TotK has kind of mollified me. The sage abilities while not strictly required do scratch the dungeon item itch a bit. Seeing the bosses be something other than just Ganon over and over and require some degree of puzzle solving beyond "Hit it a lot" was nice. I appreciate the aesthetics of the new temples for the most part and I do like that more story bits were added. But I'm still left with a game that is far too open and with far too few valuable and unique rewards. It's a game that sometimes leaves me wondering "What's the point of exploring?" Some will say "The intrinsic fun of the gameplay" to which I will say "I can just play another game that provides me that but also actual rewards". I think, more than anything, Zelda needs locked doors and big chests again.
I think you may be right. Or they could think of items in dungeons that aren't necessary for unlocking things, but change the way you play the game. Maybe a dungeon item is magic heavy and ranged, maybe one is melee focused - something that makes interacting with those levels in different orders change how the player approaches the game.
@@LittleBeanGreen I am really hoping that your suggestion is where the series is headed. It kind of feels like it with how the Sage powers worked. They're not quite there yet but they feel like they can be evolved into that. There were some small hints of this in TotK's dungeons I feel. Like the heavy fan focus in the Wind Temple. But I feel the idea needs refinement.
@@Aondeug and they need to make a series of puzzles that feel connected, not 5 separate puzzles that happen to be on the same floating island.

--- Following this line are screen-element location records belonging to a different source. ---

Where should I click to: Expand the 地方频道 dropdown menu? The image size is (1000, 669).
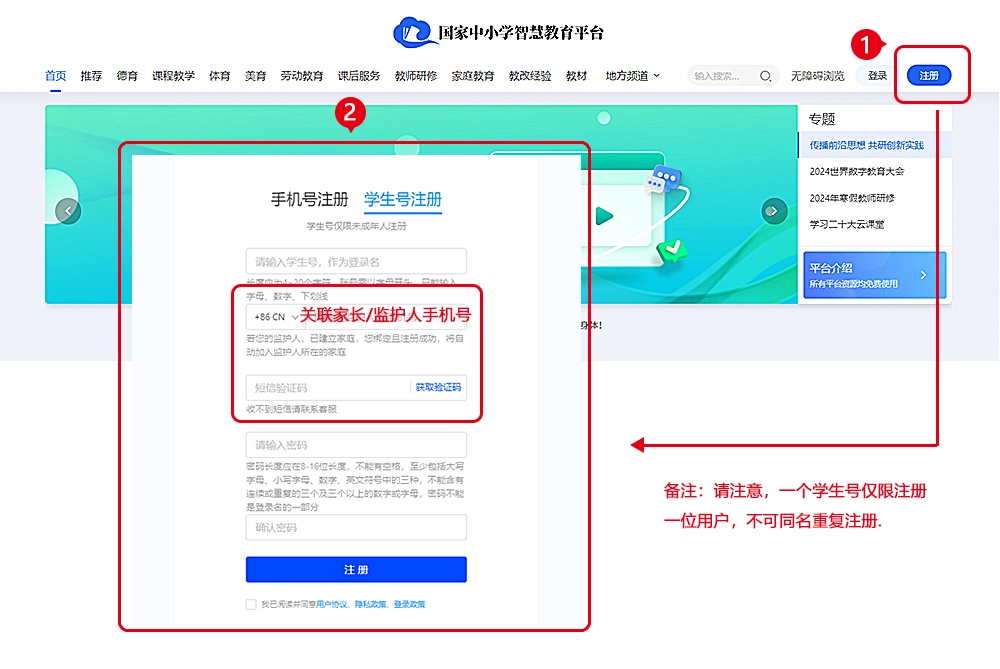(628, 75)
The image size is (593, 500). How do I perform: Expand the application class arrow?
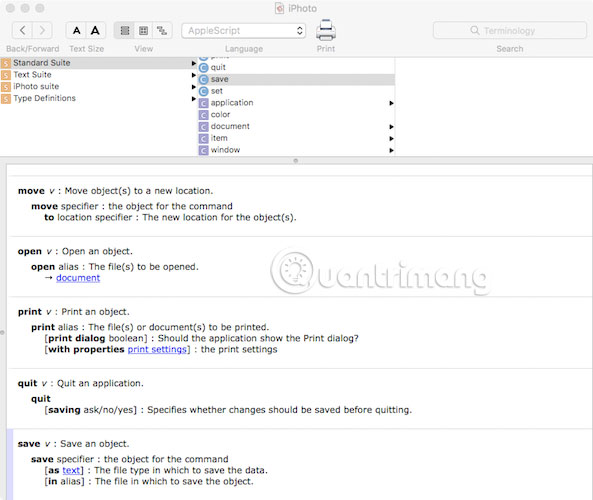[x=391, y=103]
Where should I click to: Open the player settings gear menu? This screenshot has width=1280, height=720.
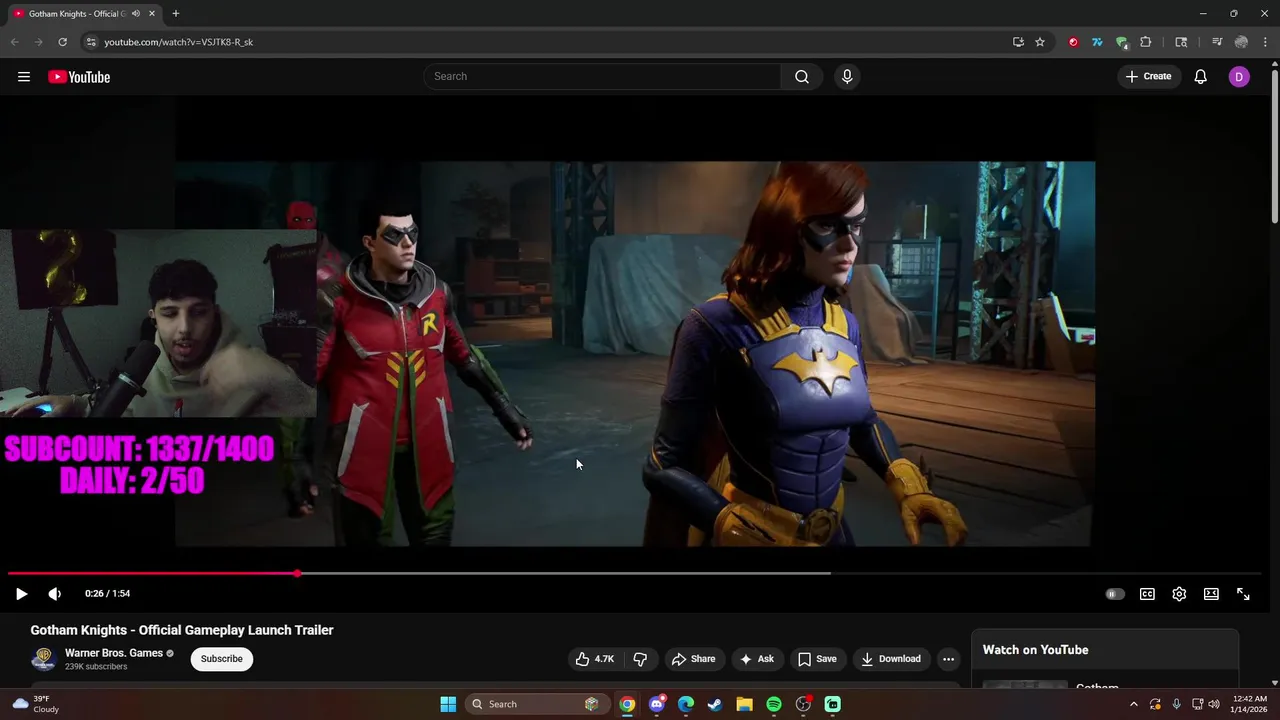tap(1179, 594)
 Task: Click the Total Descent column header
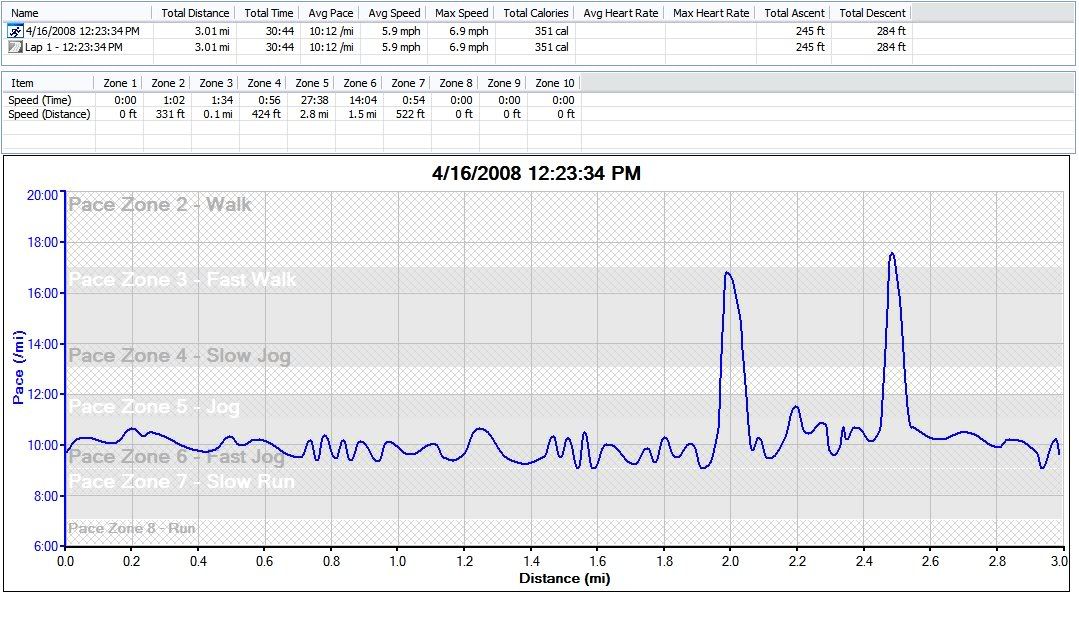(x=872, y=13)
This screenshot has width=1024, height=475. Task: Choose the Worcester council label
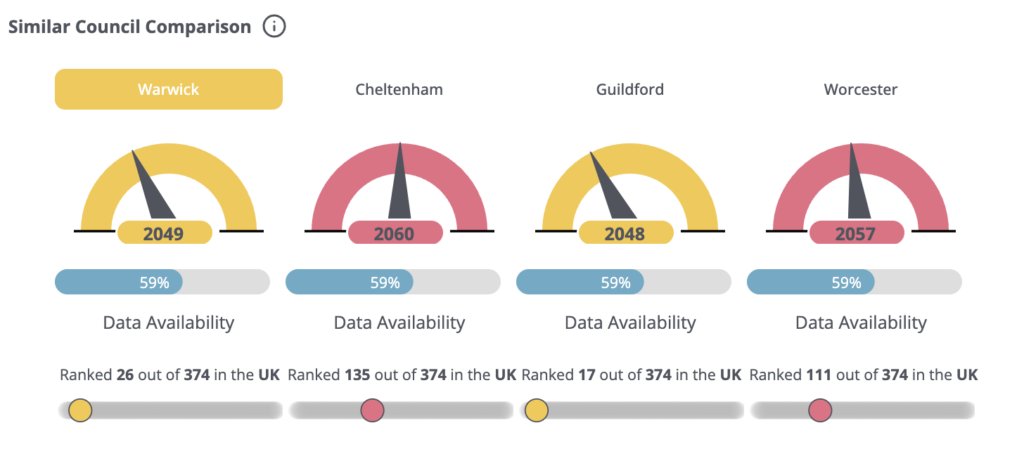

Holy crap a reference to cinnamon noir lol I thought I was the only one who knew about him. He’s a great tuber for sure! U too little bean green ur a gangsta
ur the #1gangsta, bub
Zelda 1 is my least favorite Zelda and BotW/TotK are both bottom five for me, but the idea that BotW is somehow Zelda 1's "successor" always bugged me after I finally played Zelda 1 myself. Basically the only reason I don't like Zelda 1 is the controls, if they were less frustrating to wrangle it would jump up at least a little on my preference list. The rest of it generally just feels like what I'd expect a proto-ALttP to feel like... which makes perfect sense, honestly. ALttP, overall, feels far more like an evolution of Zelda 1 than BotW/TotK ever did. It worked out all the awkward kinks that Zelda 1 had, like how some dungeons had a surplus of or not enough keys. It elaborated on the item based progression system. It, like Zelda 1, has an order while not necessarily holding you to that order. It added puzzle design beyond "push this seemingly random block."
There was a reason ALttP defined the series so long. It was basically the first game but better in pretty much every way, it captured basically everything that made Zelda 1 good while fixing the parts that were frustrating.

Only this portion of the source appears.